PROBLEM DESCRIPTION: First find the line containing "Arquitectura del Computador (163, 60)" in the data, then set it down exactly along with every line after it, through the last.

=== DATASET CONTENT ===

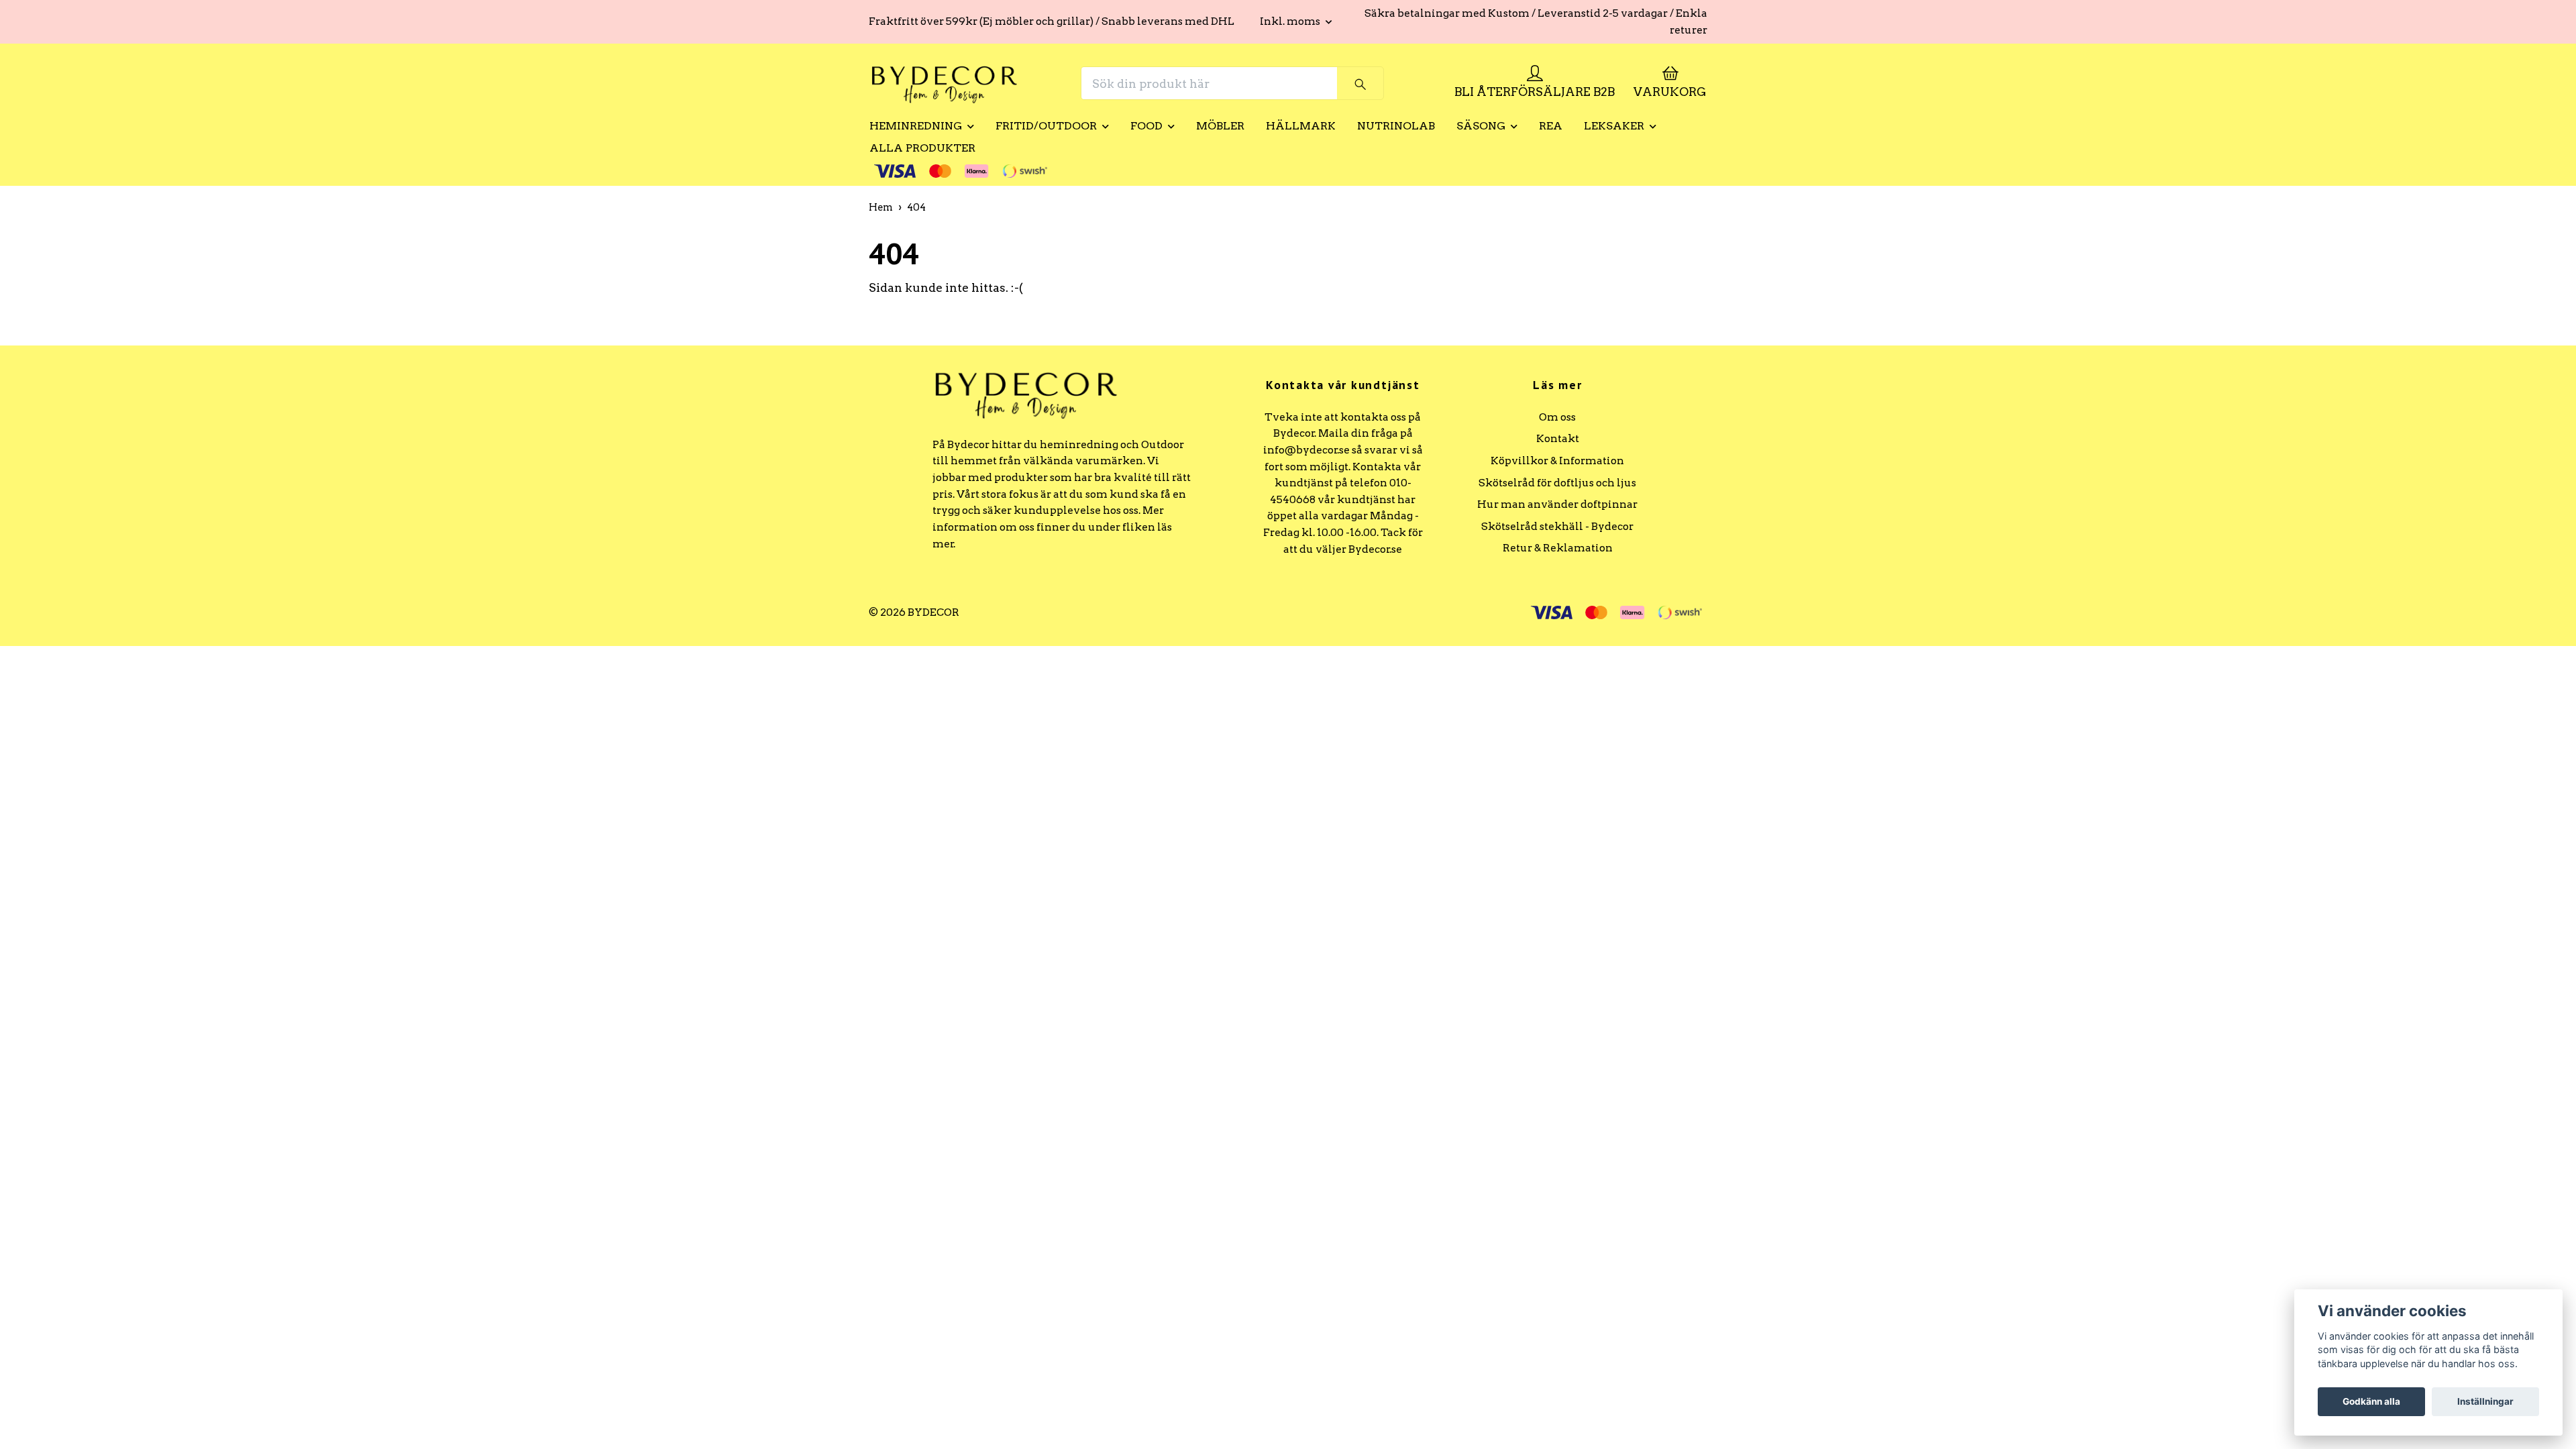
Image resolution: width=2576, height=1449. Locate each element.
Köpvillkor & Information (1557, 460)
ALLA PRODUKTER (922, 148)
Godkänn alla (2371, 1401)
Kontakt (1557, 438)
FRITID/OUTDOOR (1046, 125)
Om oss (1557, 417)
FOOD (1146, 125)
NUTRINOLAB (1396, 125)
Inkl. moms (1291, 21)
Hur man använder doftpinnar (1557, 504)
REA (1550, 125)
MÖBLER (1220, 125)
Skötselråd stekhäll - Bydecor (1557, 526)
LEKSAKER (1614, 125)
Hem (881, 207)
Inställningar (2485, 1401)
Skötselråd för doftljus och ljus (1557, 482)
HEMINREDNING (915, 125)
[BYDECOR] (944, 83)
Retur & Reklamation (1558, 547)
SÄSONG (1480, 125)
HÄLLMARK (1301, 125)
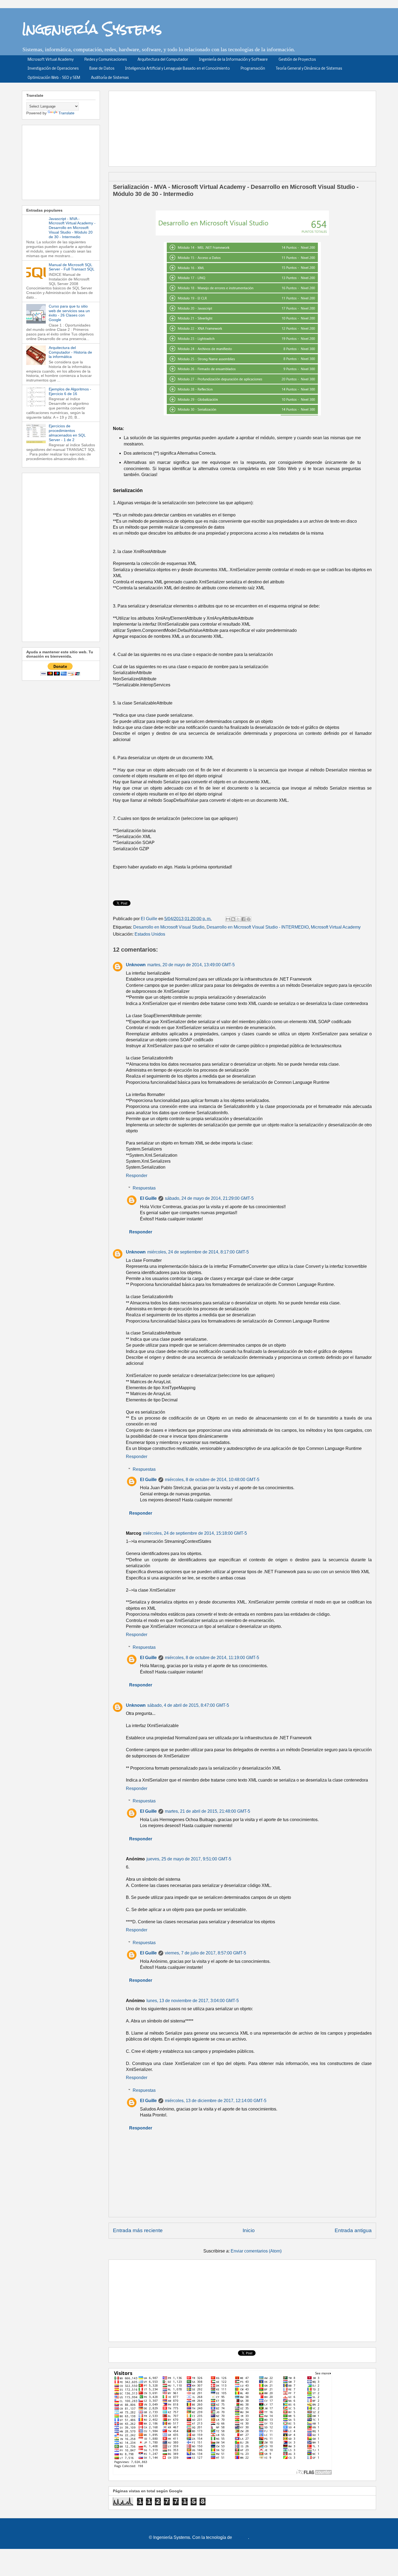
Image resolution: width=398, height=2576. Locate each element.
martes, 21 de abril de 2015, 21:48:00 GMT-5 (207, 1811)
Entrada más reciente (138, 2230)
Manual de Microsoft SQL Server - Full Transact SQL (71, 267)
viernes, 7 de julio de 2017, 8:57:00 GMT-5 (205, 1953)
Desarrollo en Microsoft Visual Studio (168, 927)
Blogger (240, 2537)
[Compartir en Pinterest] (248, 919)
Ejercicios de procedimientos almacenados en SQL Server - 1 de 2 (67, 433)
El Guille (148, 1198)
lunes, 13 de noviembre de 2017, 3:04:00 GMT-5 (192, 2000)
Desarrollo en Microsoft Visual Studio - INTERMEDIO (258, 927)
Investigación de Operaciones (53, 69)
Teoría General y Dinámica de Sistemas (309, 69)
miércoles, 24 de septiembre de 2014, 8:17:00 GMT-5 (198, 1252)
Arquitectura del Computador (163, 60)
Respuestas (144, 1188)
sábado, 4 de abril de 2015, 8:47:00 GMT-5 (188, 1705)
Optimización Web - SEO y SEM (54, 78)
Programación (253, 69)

===

SOLUTION TO THIS PROBLEM:
Arquitectura del Computador (163, 60)
Respuestas (144, 1188)
sábado, 4 de abril de 2015, 8:47:00 GMT-5 (188, 1705)
Optimización Web - SEO y SEM (54, 78)
Programación (253, 69)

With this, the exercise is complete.